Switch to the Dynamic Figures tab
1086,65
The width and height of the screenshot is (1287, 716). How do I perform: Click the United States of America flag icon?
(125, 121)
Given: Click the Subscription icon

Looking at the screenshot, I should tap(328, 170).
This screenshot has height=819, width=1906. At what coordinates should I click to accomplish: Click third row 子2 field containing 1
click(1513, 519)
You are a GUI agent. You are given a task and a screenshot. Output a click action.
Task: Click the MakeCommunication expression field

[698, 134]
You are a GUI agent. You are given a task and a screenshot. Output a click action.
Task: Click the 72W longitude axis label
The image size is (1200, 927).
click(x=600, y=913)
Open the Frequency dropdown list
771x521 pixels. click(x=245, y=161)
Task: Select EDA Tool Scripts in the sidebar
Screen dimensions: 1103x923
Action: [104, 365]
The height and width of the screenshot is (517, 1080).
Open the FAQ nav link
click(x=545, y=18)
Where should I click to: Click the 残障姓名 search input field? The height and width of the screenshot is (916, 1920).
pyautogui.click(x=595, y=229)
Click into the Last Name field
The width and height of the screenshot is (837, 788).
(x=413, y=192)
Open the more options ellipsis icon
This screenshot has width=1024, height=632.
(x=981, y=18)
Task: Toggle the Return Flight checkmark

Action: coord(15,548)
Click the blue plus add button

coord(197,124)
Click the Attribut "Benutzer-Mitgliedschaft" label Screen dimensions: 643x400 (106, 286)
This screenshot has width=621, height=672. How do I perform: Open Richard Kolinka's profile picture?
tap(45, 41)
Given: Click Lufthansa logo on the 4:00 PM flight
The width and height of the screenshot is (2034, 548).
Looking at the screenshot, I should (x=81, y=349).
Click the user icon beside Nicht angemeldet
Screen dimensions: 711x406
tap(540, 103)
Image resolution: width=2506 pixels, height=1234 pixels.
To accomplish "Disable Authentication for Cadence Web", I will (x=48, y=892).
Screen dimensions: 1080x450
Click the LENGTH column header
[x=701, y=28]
----------
=== STATED PROBLEM ===
Can you copy out, word for word, the entries from the line containing "Click into the Last Name field" through the line containing "tap(540, 103)", including both of those lines?

=== EXERCISE OUTPUT ===
Click into the Last Name field
The width and height of the screenshot is (837, 788).
(x=413, y=192)
Open the more options ellipsis icon
This screenshot has width=1024, height=632.
(x=981, y=18)
Task: Toggle the Return Flight checkmark

Action: coord(15,548)
Click the blue plus add button

coord(197,124)
Click the Attribut "Benutzer-Mitgliedschaft" label Screen dimensions: 643x400 (106, 286)
This screenshot has width=621, height=672. How do I perform: Open Richard Kolinka's profile picture?
tap(45, 41)
Given: Click Lufthansa logo on the 4:00 PM flight
The width and height of the screenshot is (2034, 548).
Looking at the screenshot, I should (x=81, y=349).
Click the user icon beside Nicht angemeldet
Screen dimensions: 711x406
tap(540, 103)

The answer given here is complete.